According to Curbed Boston, the notoriously bad traffic around Boston is being made worse by rising home prices and soaring rents. The mobility firm INRIX recently released a traffic congestion ranking of U.S. cities that pegged Boston as the ninth worst. The study indicates that Boston drivers lost an average of 149 hours stuck in traffic in 2019 which is 15 hours better than in 2018. INRIX computes the lost time into a monetary hit of $2,205 in lost productivity. The city's housing shortage is getting the blame.
But one reason sometimes gets overlooked. That’s that the Boston region’s housing prices and rents are some of the highest in the nation. And that pushes more residents farther out in search of decent digs that they can afford.
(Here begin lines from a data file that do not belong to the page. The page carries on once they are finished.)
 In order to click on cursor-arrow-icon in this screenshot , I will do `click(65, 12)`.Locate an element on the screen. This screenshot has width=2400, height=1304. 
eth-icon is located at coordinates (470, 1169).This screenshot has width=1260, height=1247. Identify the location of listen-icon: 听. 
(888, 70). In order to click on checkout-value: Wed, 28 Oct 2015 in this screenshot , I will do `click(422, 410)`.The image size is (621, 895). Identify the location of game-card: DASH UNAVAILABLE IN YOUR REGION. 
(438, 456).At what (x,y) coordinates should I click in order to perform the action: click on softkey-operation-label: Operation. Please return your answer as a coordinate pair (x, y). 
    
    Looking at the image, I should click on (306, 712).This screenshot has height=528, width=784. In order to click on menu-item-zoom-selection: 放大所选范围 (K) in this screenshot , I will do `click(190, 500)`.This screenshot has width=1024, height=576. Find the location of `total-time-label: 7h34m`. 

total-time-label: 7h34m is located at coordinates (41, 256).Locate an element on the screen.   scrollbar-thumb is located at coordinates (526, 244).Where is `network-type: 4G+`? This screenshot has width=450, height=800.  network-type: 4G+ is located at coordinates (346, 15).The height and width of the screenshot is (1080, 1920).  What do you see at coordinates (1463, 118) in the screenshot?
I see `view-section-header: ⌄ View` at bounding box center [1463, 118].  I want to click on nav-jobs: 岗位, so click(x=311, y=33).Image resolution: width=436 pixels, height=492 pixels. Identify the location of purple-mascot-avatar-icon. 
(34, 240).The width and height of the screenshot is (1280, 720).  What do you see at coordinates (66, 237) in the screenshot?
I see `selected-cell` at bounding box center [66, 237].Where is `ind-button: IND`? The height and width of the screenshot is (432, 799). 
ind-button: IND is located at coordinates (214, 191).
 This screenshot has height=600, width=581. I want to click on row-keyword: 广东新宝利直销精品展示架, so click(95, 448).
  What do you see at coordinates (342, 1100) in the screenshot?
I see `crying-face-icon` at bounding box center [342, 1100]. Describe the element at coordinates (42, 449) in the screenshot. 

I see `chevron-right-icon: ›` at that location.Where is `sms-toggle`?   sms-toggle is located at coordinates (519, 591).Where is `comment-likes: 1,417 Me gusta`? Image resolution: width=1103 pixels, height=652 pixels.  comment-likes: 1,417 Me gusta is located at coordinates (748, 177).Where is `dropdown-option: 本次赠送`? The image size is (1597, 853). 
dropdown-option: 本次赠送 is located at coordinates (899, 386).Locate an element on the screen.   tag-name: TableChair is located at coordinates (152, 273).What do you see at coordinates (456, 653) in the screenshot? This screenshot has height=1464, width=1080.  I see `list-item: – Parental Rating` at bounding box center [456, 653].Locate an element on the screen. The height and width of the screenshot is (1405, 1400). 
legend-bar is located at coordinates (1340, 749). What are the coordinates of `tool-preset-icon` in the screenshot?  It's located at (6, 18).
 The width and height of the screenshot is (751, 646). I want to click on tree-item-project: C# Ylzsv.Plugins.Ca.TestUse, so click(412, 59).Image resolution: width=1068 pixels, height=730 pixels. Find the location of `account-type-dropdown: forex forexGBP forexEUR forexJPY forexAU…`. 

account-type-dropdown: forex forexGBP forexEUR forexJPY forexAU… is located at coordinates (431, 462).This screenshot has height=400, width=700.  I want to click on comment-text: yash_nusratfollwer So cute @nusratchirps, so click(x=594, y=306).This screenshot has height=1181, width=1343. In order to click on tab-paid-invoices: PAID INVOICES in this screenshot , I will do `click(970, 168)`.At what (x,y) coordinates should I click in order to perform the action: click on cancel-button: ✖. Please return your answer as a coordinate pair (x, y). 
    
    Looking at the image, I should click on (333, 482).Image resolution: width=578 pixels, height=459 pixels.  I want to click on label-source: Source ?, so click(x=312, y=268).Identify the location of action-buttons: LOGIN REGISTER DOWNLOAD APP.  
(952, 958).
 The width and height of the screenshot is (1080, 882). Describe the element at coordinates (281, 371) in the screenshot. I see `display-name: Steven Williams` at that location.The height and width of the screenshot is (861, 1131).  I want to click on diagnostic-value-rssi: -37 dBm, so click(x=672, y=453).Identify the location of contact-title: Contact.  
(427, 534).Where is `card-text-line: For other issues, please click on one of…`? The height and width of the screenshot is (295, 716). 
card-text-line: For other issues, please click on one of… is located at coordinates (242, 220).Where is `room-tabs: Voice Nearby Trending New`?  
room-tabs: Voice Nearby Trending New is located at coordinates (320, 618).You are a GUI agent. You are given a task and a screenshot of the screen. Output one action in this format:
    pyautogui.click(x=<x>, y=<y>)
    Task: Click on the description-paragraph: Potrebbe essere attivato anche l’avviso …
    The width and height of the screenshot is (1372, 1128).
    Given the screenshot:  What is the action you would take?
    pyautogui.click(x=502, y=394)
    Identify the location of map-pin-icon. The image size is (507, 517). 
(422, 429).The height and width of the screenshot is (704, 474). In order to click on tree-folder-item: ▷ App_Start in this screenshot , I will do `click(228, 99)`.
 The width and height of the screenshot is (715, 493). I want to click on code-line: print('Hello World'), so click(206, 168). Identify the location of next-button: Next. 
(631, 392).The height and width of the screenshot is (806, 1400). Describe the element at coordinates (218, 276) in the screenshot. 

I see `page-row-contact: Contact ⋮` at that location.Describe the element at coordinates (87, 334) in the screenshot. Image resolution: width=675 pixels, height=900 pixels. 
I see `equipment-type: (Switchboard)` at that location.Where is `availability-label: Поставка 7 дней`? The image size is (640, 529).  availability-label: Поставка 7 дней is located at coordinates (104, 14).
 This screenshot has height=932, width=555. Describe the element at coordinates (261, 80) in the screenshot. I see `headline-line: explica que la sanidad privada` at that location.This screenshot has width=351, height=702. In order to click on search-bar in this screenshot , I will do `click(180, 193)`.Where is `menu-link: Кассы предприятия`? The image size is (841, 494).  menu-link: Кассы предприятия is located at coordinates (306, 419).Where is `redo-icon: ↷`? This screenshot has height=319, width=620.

That then translates into longer commutes by car, especially from places that the T and commuter rail don’t really service, like much of the North Shore and the far western and southwestern suburbs.
Not every city or town near Boston is like Cambridge or Quincy, in other words, each of which has several Red Line stops. Heck, some neighborhoods within Boston proper are not so readily served by mass transit—think Hyde Park or West Roxbury.
There is an ongoing debate over how to remedy the situation, but it’s a heavy lift. The solution hinges on developing more housing—and densely built housing, at that, such as apartment and condo complexes—near transit stops. The thinking goes that this would get more people on to trains and buses, and off the roadways, at least during peak hours.